#### [YOUR GOAL]
Your task is to extract every entry that follows word for word while excluding the pictures.

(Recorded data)
Content starts

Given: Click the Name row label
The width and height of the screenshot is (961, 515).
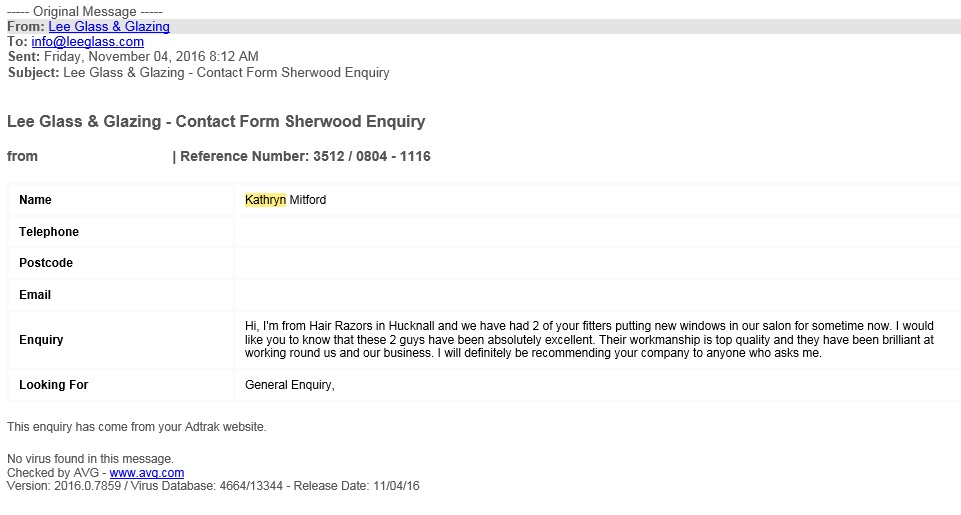Looking at the screenshot, I should click(x=35, y=200).
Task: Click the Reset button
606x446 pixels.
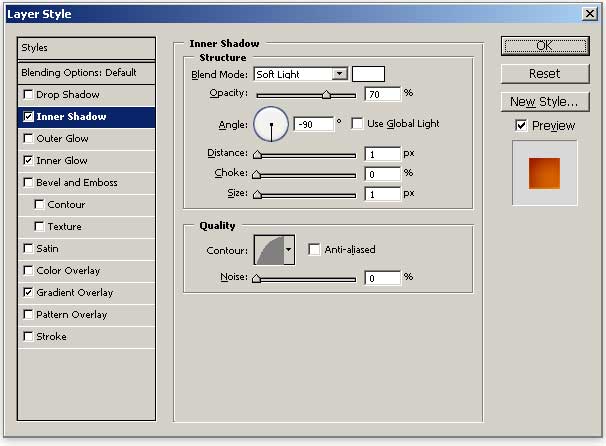Action: 544,74
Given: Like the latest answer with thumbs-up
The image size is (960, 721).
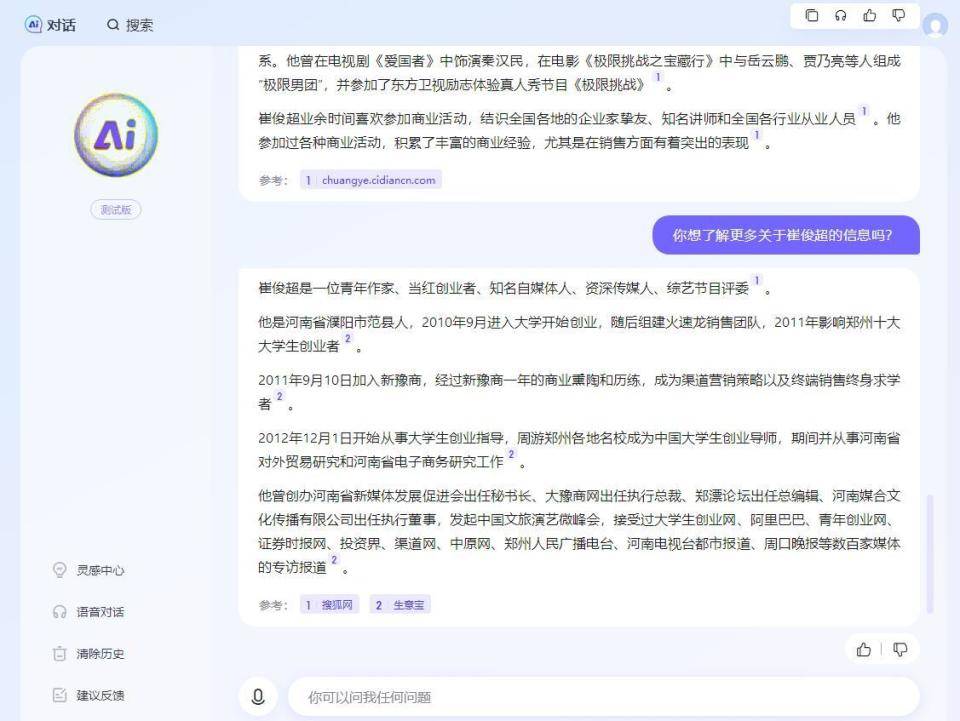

Content ends

#### [WRITTEN ANSWER]
Given: Click the Name row label
The width and height of the screenshot is (961, 515).
Looking at the screenshot, I should click(x=35, y=200).
Task: Click the Reset button
606x446 pixels.
Action: 544,74
Given: Like the latest answer with thumbs-up
The image size is (960, 721).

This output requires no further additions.